*** Block opens ***

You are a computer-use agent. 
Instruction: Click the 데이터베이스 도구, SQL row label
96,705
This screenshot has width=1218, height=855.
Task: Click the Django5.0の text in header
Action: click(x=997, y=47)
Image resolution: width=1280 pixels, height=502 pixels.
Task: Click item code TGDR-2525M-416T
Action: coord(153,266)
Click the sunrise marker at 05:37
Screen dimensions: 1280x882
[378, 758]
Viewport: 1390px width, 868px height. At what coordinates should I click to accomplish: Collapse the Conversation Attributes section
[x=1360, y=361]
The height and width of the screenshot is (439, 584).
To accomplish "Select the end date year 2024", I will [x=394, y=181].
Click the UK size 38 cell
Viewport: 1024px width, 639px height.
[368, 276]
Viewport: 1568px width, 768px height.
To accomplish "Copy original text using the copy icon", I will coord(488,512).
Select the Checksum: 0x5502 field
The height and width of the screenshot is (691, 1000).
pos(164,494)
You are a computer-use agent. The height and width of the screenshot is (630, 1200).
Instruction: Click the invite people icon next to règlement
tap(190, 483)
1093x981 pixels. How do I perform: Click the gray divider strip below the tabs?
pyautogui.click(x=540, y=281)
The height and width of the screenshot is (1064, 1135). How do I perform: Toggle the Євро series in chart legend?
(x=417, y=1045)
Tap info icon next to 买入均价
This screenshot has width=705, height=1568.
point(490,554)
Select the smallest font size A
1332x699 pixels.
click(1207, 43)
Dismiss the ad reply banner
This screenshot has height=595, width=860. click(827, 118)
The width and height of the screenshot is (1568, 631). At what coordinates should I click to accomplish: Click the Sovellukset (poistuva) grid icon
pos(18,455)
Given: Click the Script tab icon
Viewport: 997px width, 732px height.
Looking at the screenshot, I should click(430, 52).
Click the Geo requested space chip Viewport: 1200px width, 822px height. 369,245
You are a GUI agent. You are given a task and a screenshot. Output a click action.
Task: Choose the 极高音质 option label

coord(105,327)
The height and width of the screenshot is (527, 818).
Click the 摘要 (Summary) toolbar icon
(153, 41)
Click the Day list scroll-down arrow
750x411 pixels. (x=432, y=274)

*** Block closes ***

- _TASK REQUIREMENTS_: If a line in the listing holds the word "computer", list that line.

- _RESULT OF THIS TASK_:
You are a computer-use agent. 
You are a computer-use agent. The height and width of the screenshot is (630, 1200).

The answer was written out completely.